Der zweiter Punkt ist: "zusätzliche Erfahrungen". Jeder Mensch weiß - man kann das überall nachlesen, Herr Vorsitzender -, dass wir eigentlich Umweltmusterstadt sind. Das habe ich vor kurzem in einer Presseaussendung von Ihnen gelesen. Wir haben eine superschöne Müllverbrennungsanlage von einem unheimlich tollen Künstler, dorthin kommen Leute aus der ganzen Welt, um Erfahrungen zu sammeln, und zwar in der Spittelau, weil die einfach toll ist. Obwohl wir aber die Spittelau haben und die tollen Erfahrungen aus der Spittelau in der ganzen Welt irgendwie berühmt sind, fahren wir nach Dürnrohr und schauen, was die Niederösterreicher zusammenbringen. Das ist nicht schlecht!

 

Wir sagen, dieser Chuzpe können wir nicht zustimmen. Das nennt man anderswo "Mülltourismus". Ich denke mir, die Wiener haben genug Erfahrung und die Niederösterreicher sollten, wenn sie schon heizen, den eigenen Müll zum Vorwärmen des Ofens verwenden.

 

Aber jetzt zum zweiten Teil: Anlässlich der Debatte berichtet mir der Kollege Kenesei, dass die Wiener eigentlich schon dem Müllofen in Simmering zugestimmt haben. Eh klar, gibt es schon, dazu brauchen wir nicht mehr den Gemeinderat, ist schon erledigt!
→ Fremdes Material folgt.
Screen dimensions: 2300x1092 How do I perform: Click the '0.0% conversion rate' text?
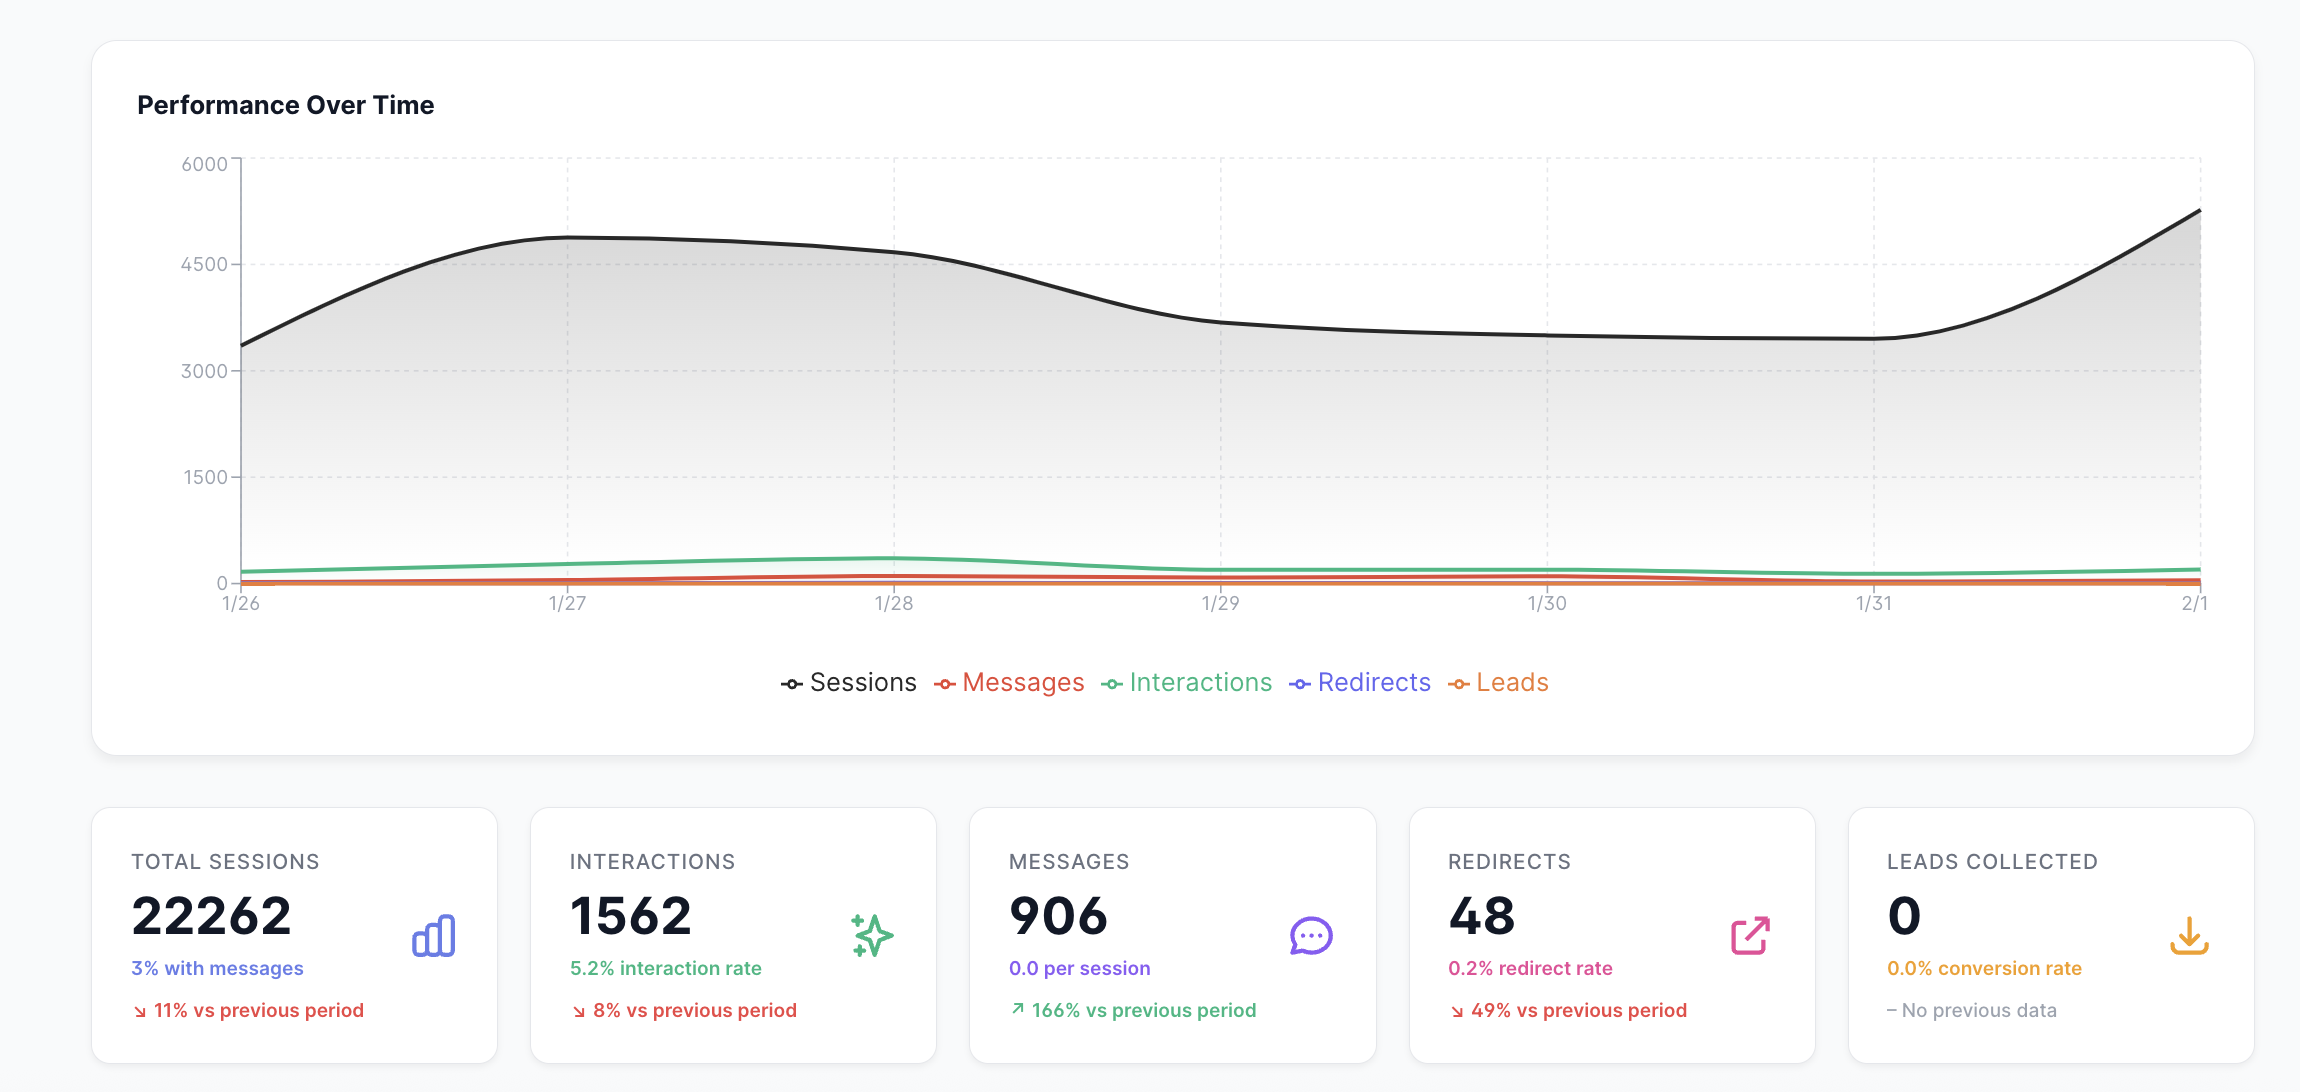pos(1984,968)
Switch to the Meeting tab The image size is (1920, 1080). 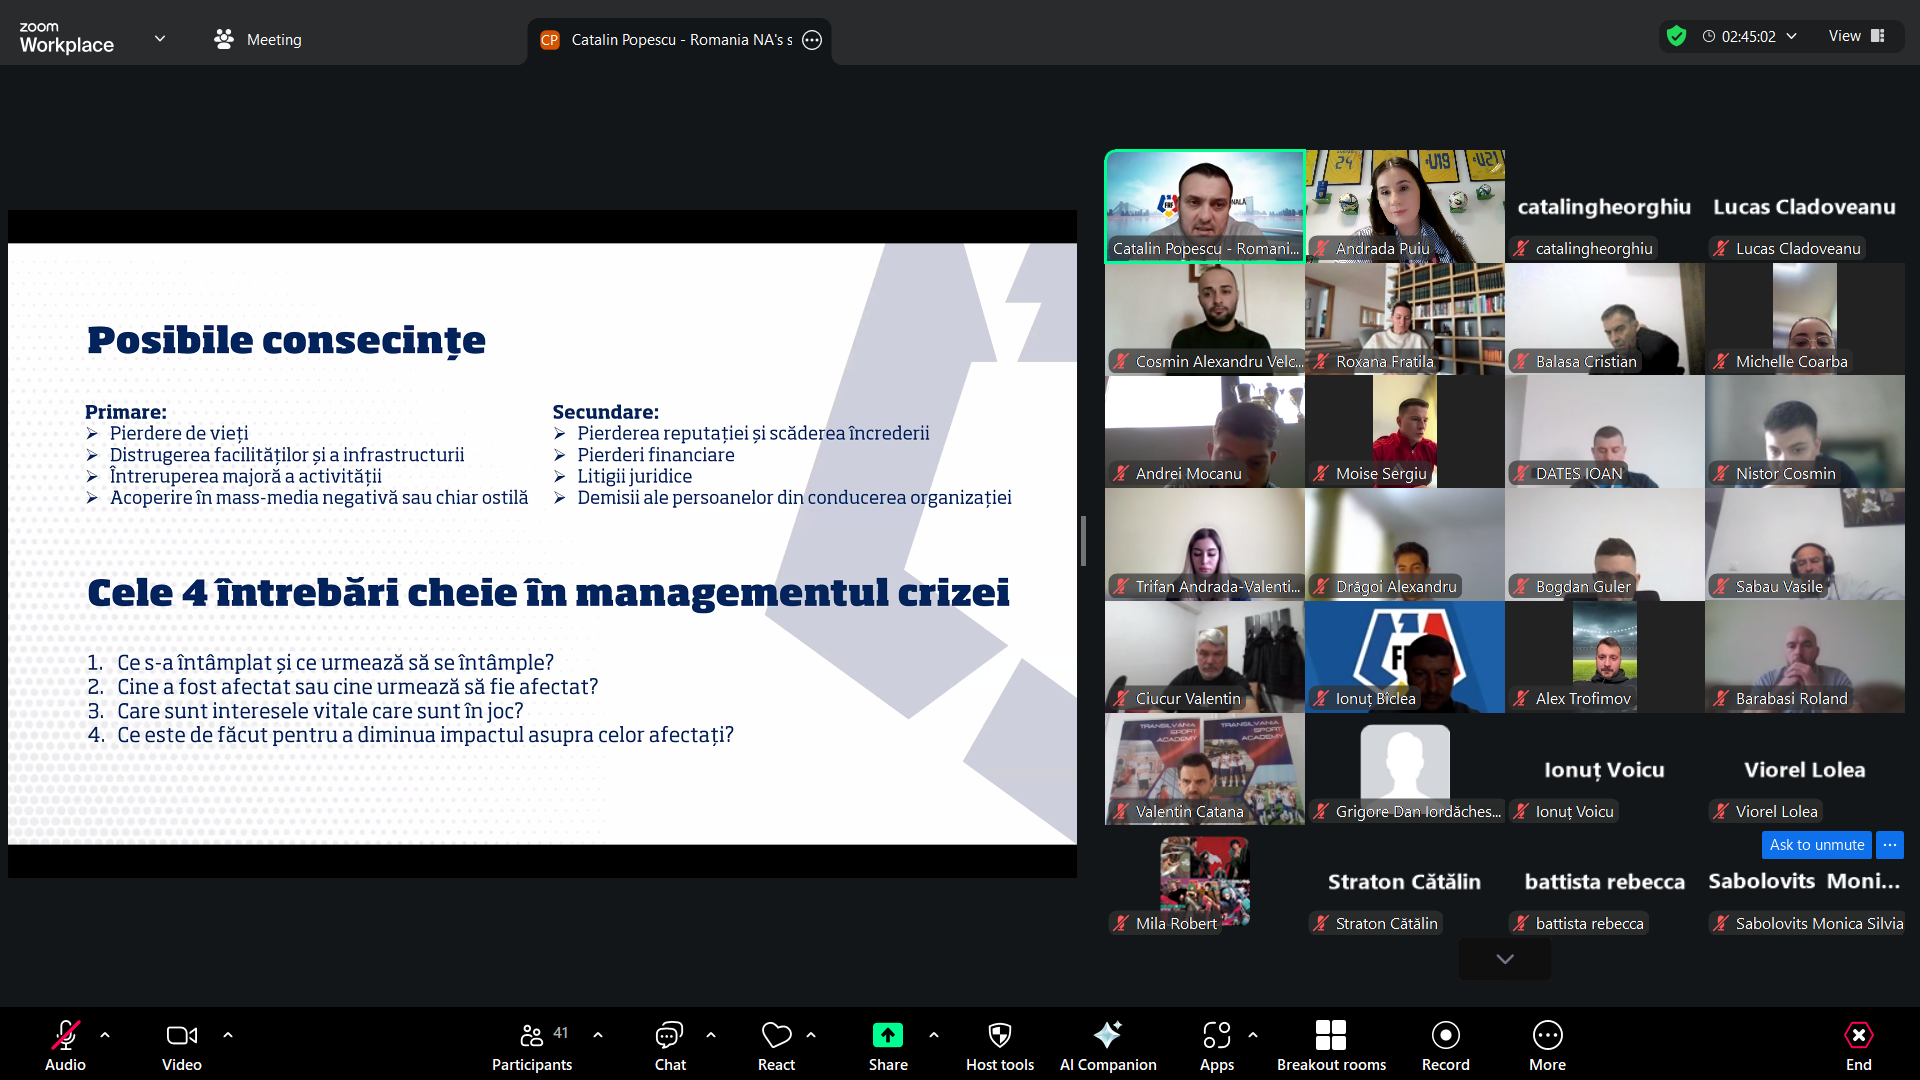tap(258, 39)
Recherchieren wir nach, was da geschehen ist.

 

Der erste Punkt war: Präsentation der SUP Abfallwirtschaft. Da war die Rede von einem großen Müllofen in Simmering - Pfaffenau hat es damals noch nicht gegeben - und der Sperre des Flötzersteigs.

 

Dann Auftritt des Herrn Bürgermeisters: Nein, Flötzersteig wird nicht zugesperrt, Simmering ein bisschen kleiner gebaut und das ist es dann.

 

Die nächste Sache war die Errichtung einer Gesellschaft mit beschränkter Haftung zur Planung, Projektierung und Errichtung von Anlagen zum Zweck des Umweltschutzes in Form der Sammlung, Behandlung und Verwertung von Abfällen jeder Art mit einem Stammkapital von 60 000 EUR. Das heißt dann, man gibt die Broschüren vom Umweltzentrum Simmering heraus, gemacht wird das alles von der Wiener Kommunalen Umweltschutzprojekt GesmbH, der WKU. Die WKU macht das.

 

Mit der Zustimmung zur WKU haben wir eigentlich dem Müllofen zugestimmt, wobei ich mir denke, da steht nur "Planung, Projektierung und Errichtung von Anlagen". Das heißt, wenn ich irgendwo einen Mistkübel aufstelle, habe ich das mit dieser Genehmigung auch schon erledigt.

 

Jetzt das Dritte: Heute stimmen wir einer Flächenwidmung - wir nicht, aber die SPÖ - in Simmering zu, wobei hundertprozentig klar ist, wir haben zuerst einen Bericht zur Kenntnis genommen - wir nicht, aber alle anderen haben sich gedacht, der Bericht ist super, passt schon -, dann haben wir der Errichtung der WKU zugestimmt, die auf der ganzen Welt irgendwelche Anlagen planen darf und anschließend stimmen Sie einer Flächenwidmung zu. Damit haben wir klarerweise einem Müllofen zugestimmt, von dem niemand wirklich weiß, wie viel Kapazität er haben wird. Es weiß niemand, wie viel das kostet, und das war es.

 

Das ist undemokratisch! Damit beende ich meine Wortmeldung. - Danke schön. (Beifall bei den GRÜNEN.)